▸ **Quoted text**

┌──

Established on June 18, 1904, Chicago’s Pekin Theatre was the first black owned musical and vaudeville stock theatre in the United States.  Between 1904 and around 1915, the Pekin Club and  its Pekin Theatre served as a training ground and showcase for Black theatrical talent, vaudeville acts, and musical comedies.  Additionally, the theatre allowed “African-American theatre artists with an opportunity to master theater craft and contribute significantly to the development of an emerging Black theater tradition”.

The Pekin became "renowned for its all-black stock company and school for actors, an orchestra able to play ragtime and opera with equal brilliance, and a repertoire of original musical comedies." Robert T Motts, founded the theatre, and brought it to prominence by presenting an all black company, seeking out an affluent interracial audience, and using his establishment for social causes.  Mott died in 1911, and after that the theater faded but he had established a new pattern of successful black enterprise.

History 
Following a 1901 trip to the Parisian music hall, “Cafe Chantants”, Robert T. Motts, a Chicago saloon keeper and gambling king was inspired to “make a contribution to his race by providing entertainment along more cultural and uplifting lines”. In 1904, he converted his Pekin saloon and restaurant, located at the corner of 27th and State Street, into the Pekin Theatre “Temple of Music”.  Following a fire in 1906, Motts renovated the entire building, increasing the capacity from 400 to 1200, including box and lodge seating.  With its own “stock company of colored artists, original musical comedies, farces, and plays written and composed by colored men", the ‘New Pekin Theatre’ re-opened on March 31, 1906 with the first production of the musical The Man from 'Bam.  Hiring a collection of "talented and experienced group of theatre operatives"  including Charles Sager as stage manager, J. Ed. Green as producing director, and Joe Jordan as the resident director of music, Motts' Pekin Theatre became the "only theatre in America playing colored artists exclusively", at a time when “most whites believed that Blacks possessed little or no skill in theater management”.

└──

▸ **Listing**

┌──

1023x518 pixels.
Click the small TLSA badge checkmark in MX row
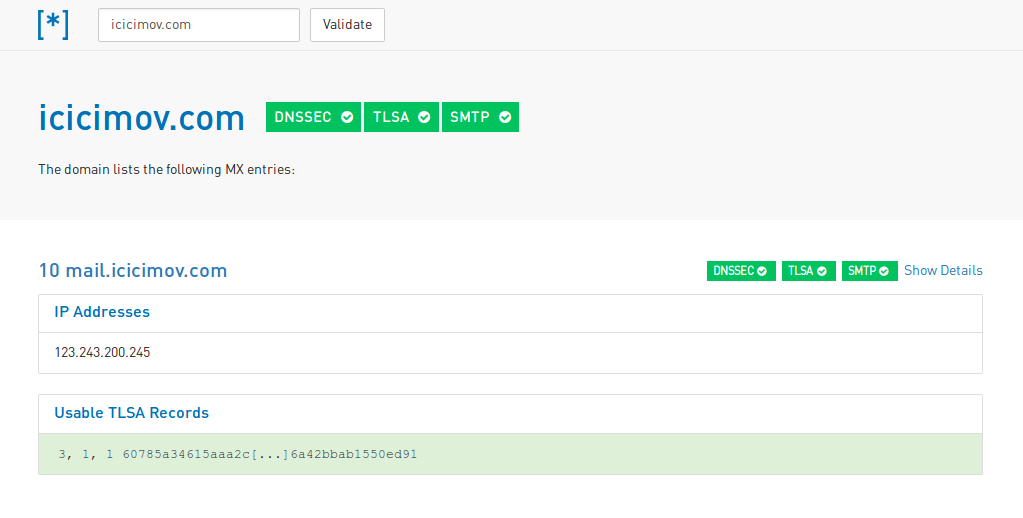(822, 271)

└──
┌──

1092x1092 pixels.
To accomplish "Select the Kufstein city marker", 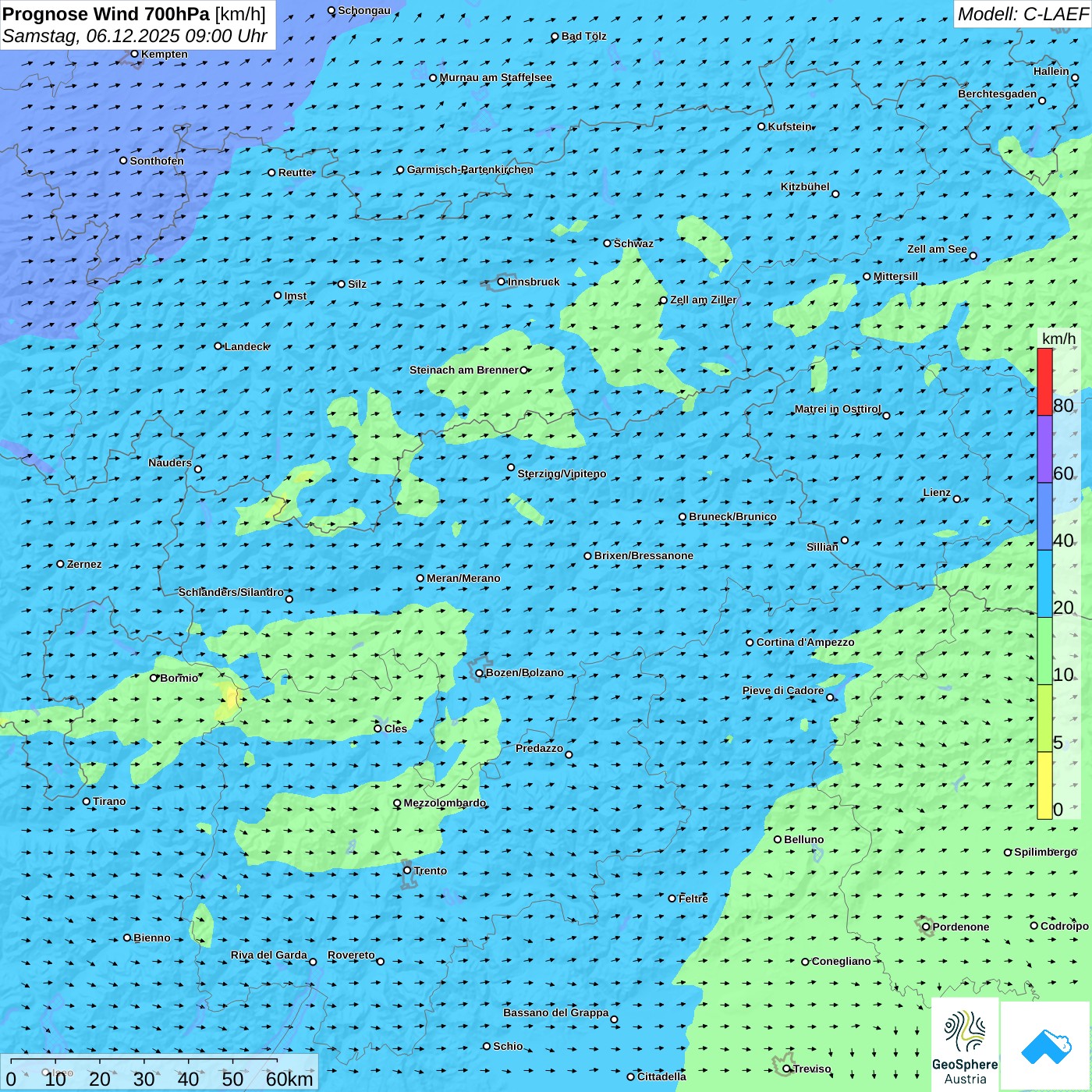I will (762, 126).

└──

Reproduce word for word the Pekin Theatre passage above, everything from "The Pekin became" down to "successful black enterprise.".

The Pekin became "renowned for its all-black stock company and school for actors, an orchestra able to play ragtime and opera with equal brilliance, and a repertoire of original musical comedies." Robert T Motts, founded the theatre, and brought it to prominence by presenting an all black company, seeking out an affluent interracial audience, and using his establishment for social causes.  Mott died in 1911, and after that the theater faded but he had established a new pattern of successful black enterprise.